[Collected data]
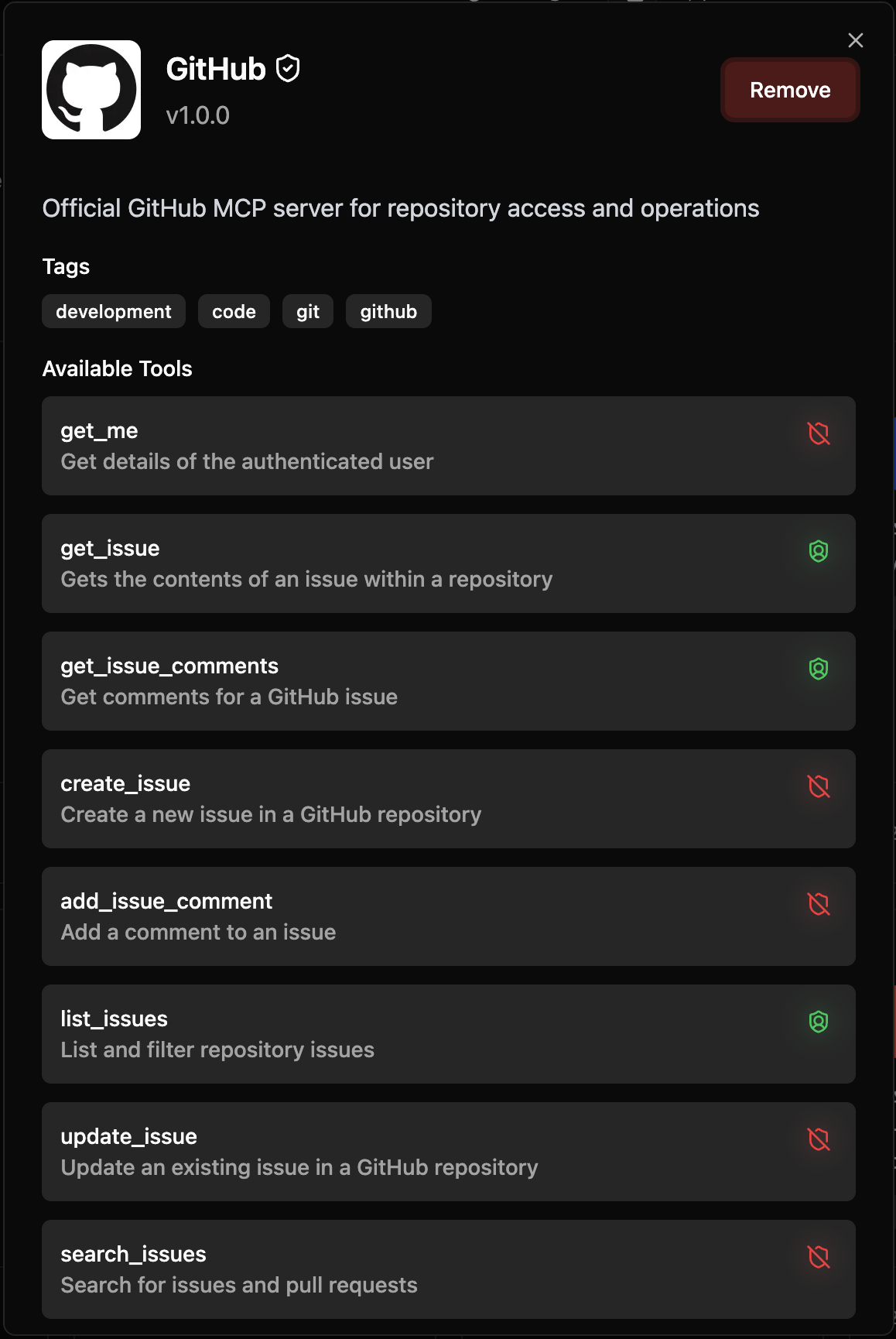Toggle the red shield for create_issue
The image size is (896, 1339).
coord(819,786)
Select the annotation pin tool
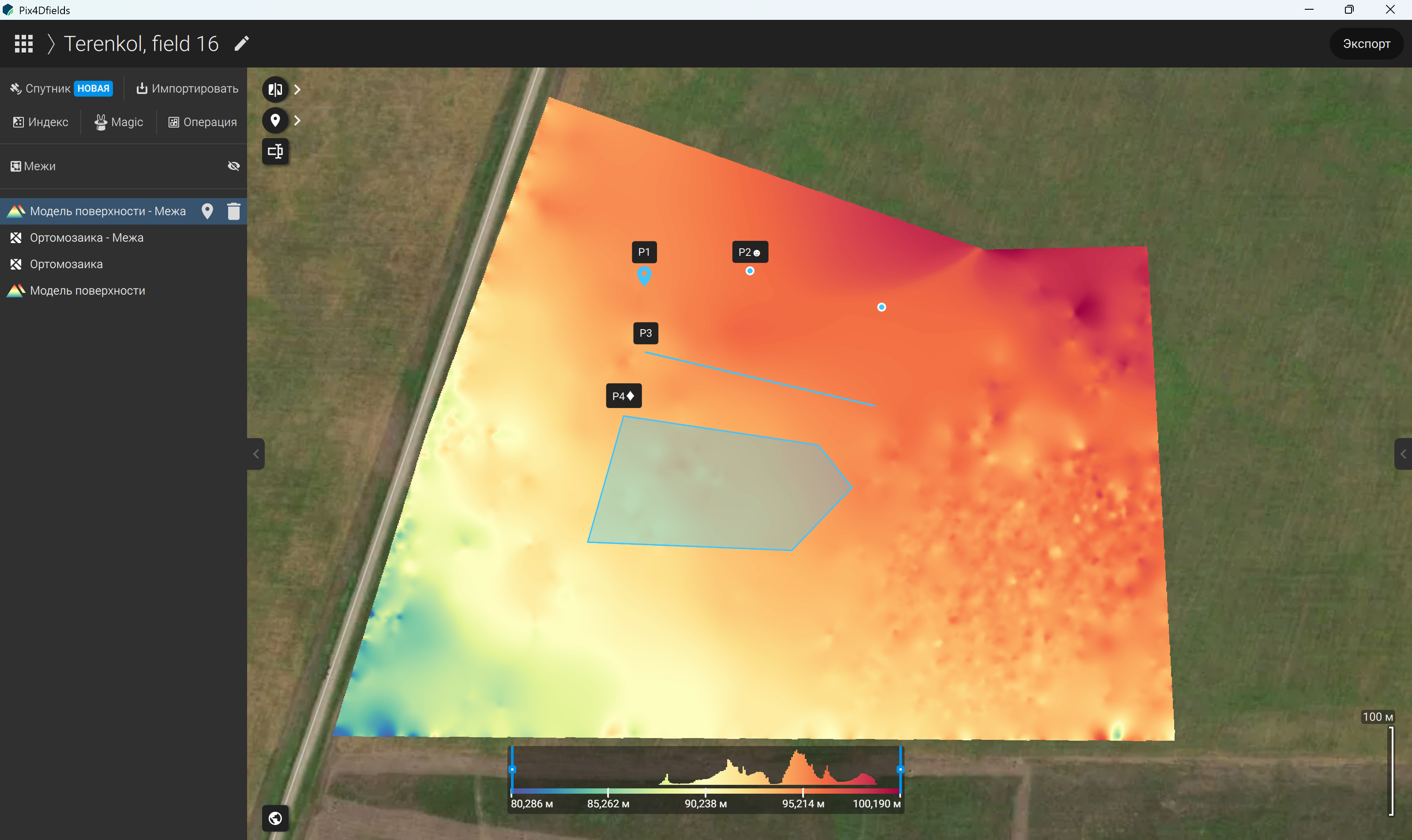 click(275, 120)
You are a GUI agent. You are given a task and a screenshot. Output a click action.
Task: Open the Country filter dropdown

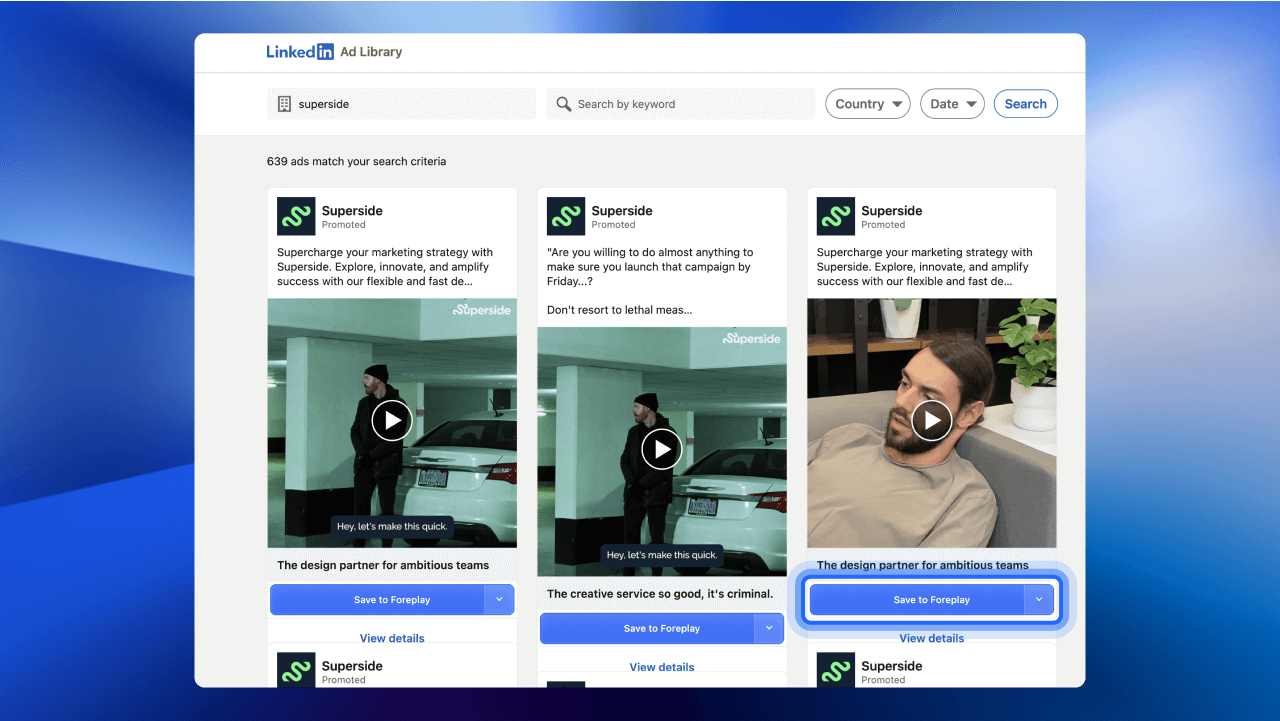tap(867, 103)
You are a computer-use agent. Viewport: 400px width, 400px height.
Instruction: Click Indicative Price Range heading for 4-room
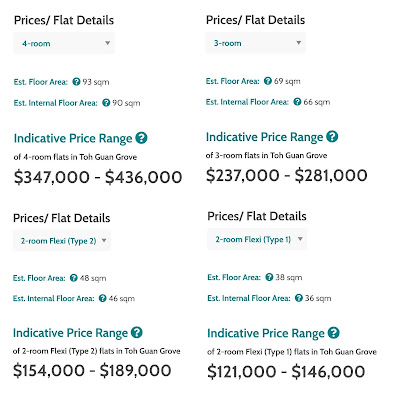click(x=73, y=138)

### Your assignment:
Search the entries for the word "agent", then copy every line in which it is found.

### Solution:
You are a GUI agent. You are given a task and a screenshot. Output a click action.
You are a computer-use agent. Viewport: 400px width, 400px height.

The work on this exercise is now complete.